*WORK INSTRUCTION:*
Begin at the line below that has "Viewport: 1368px width, 754px height.". Stop after the line that has "Quản lý thu", repeating each line exactly and leaving out the pictures.

#### MATERIAL FOR THIS EXERCISE ####

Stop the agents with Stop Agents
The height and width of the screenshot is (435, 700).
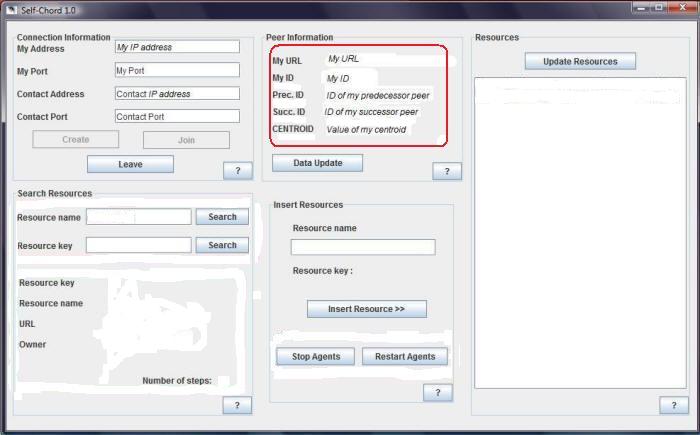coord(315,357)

####
#### MATERIAL FOR THIS EXERCISE ####

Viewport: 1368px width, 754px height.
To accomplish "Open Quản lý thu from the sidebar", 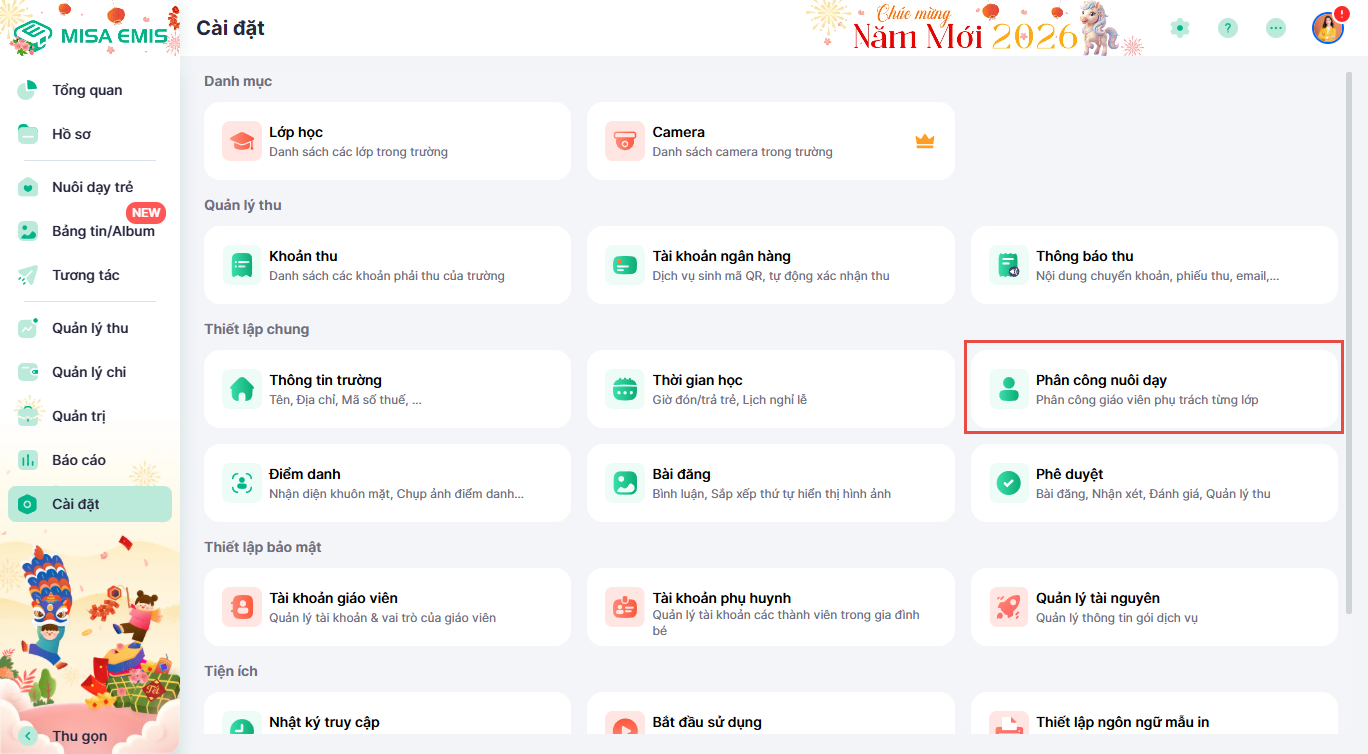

####

*EXERCISE RESPONSE:*
Viewport: 1368px width, 754px height.
To accomplish "Open Quản lý thu from the sidebar", 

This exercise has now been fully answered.